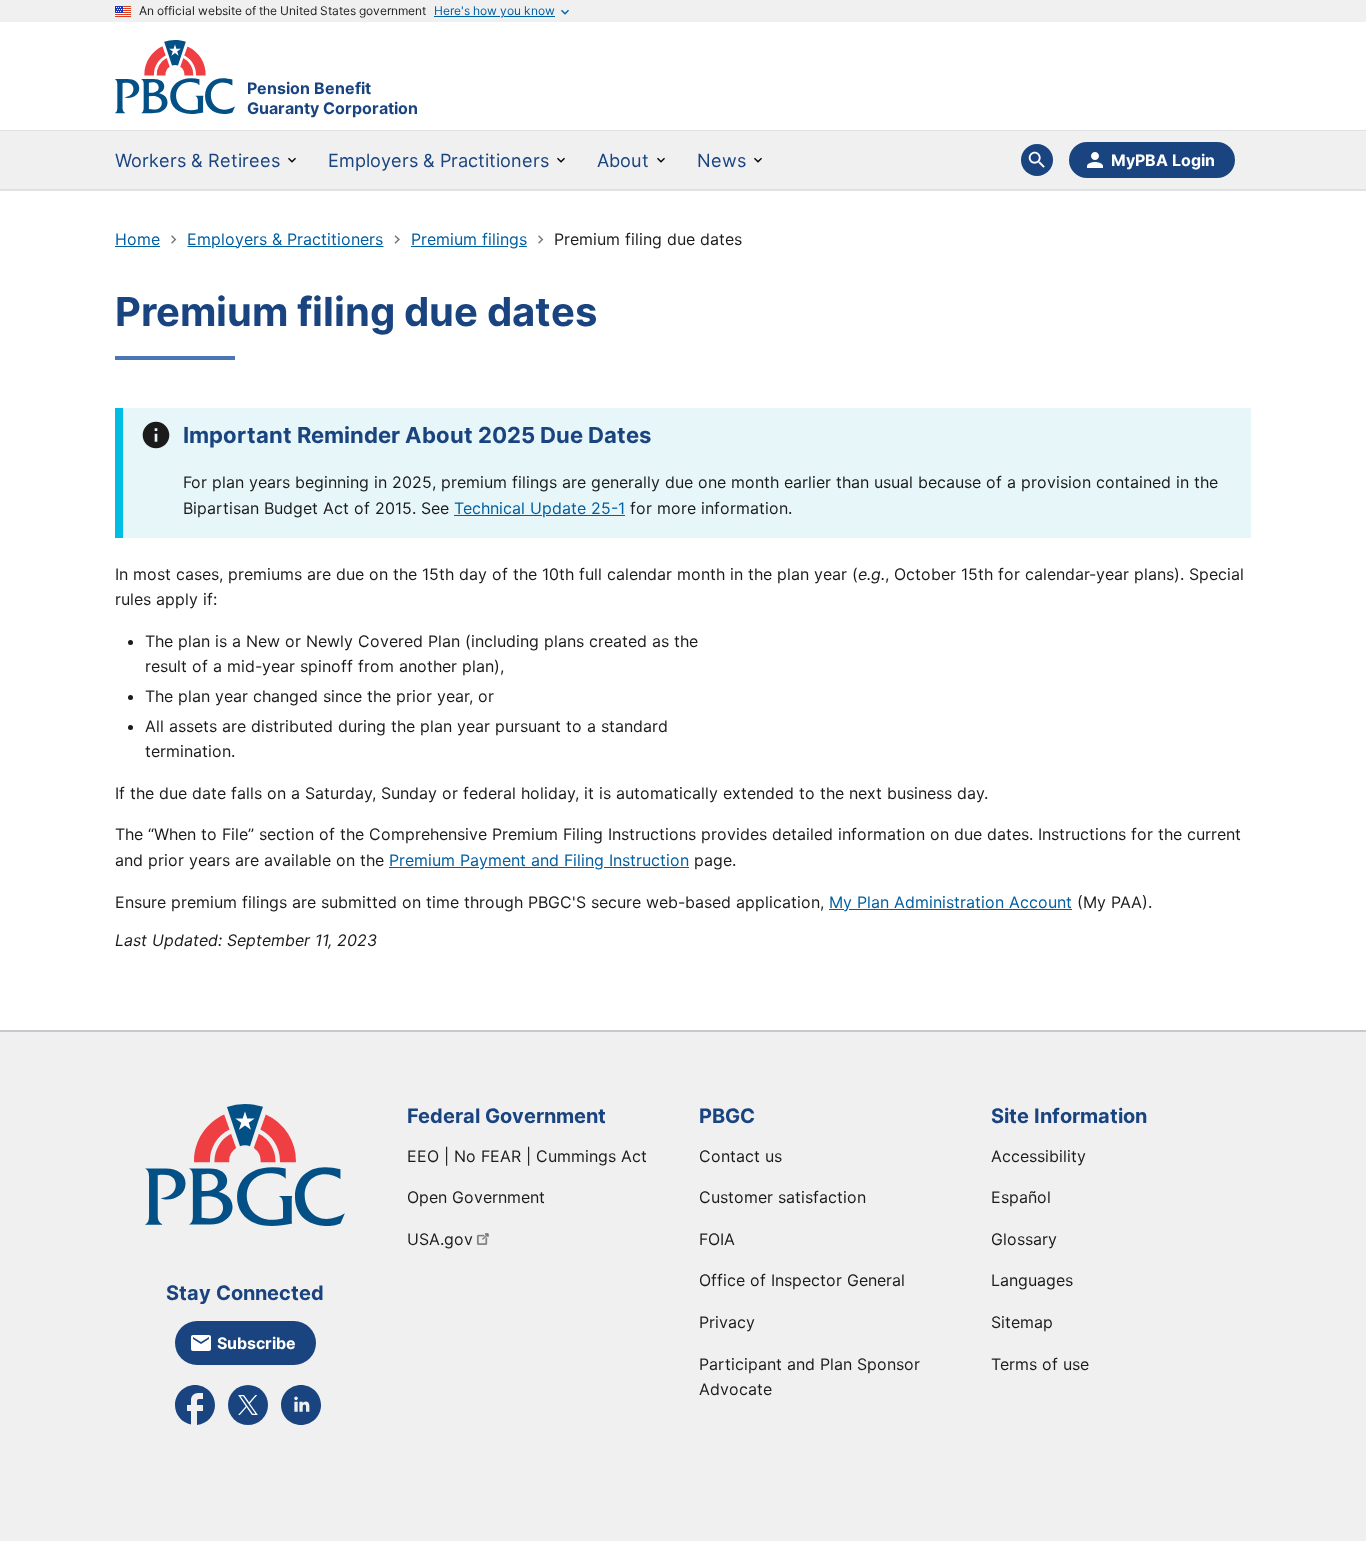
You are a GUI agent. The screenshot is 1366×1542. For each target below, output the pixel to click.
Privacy (727, 1322)
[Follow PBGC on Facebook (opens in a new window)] (195, 1423)
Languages (1032, 1280)
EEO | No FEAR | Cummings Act (527, 1156)
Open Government (476, 1197)
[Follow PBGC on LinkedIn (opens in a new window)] (301, 1423)
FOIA (717, 1239)
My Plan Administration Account (950, 902)
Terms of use (1040, 1364)
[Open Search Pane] (1037, 160)
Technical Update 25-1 (539, 508)
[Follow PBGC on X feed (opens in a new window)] (248, 1423)
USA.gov (440, 1239)
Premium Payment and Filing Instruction (539, 860)
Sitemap (1022, 1322)
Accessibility (1038, 1156)
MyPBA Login (1163, 160)
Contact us (740, 1156)
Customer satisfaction (782, 1197)
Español (1021, 1197)
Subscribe (256, 1343)
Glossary (1024, 1239)
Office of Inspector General (802, 1280)
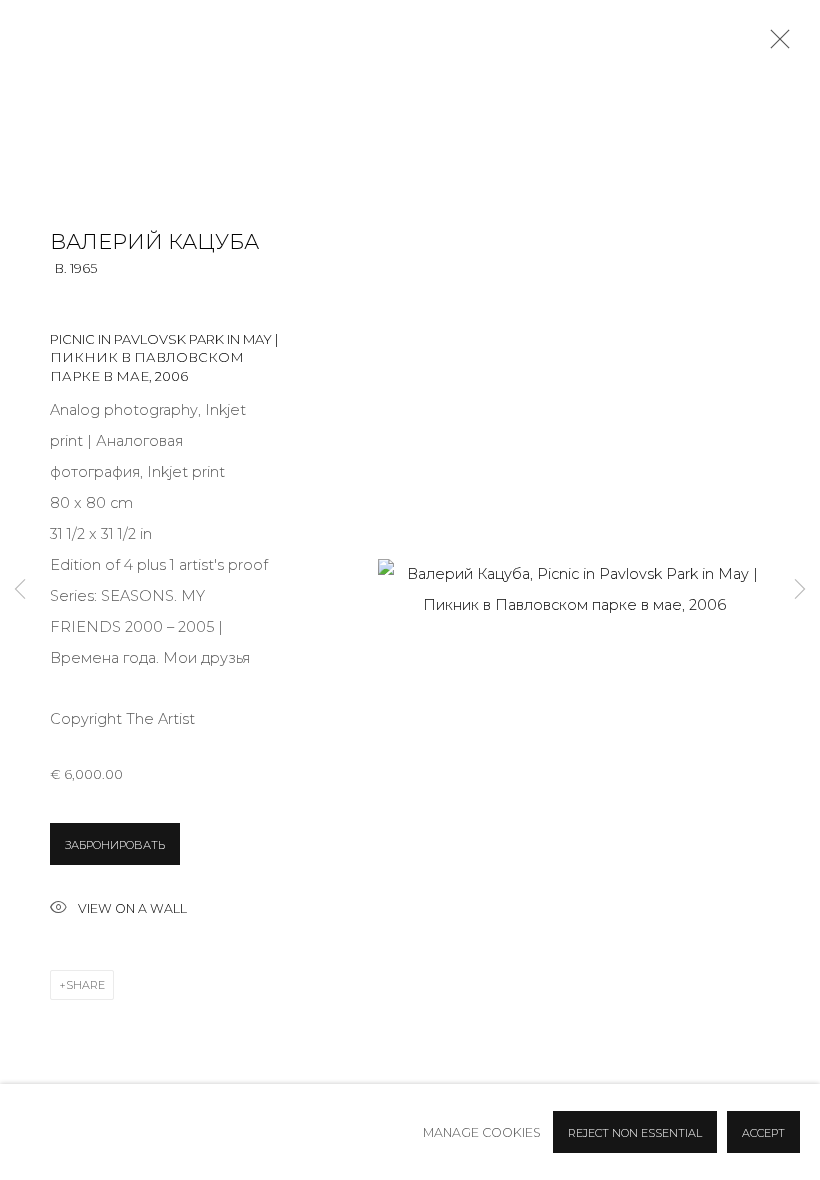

----

Work to be completed — Every line in the data that holds the string "PBGC" should be copied.

Task result —
[Follow PBGC on Facebook (opens in a new window)] (195, 1423)
[Follow PBGC on LinkedIn (opens in a new window)] (301, 1423)
[Follow PBGC on X feed (opens in a new window)] (248, 1423)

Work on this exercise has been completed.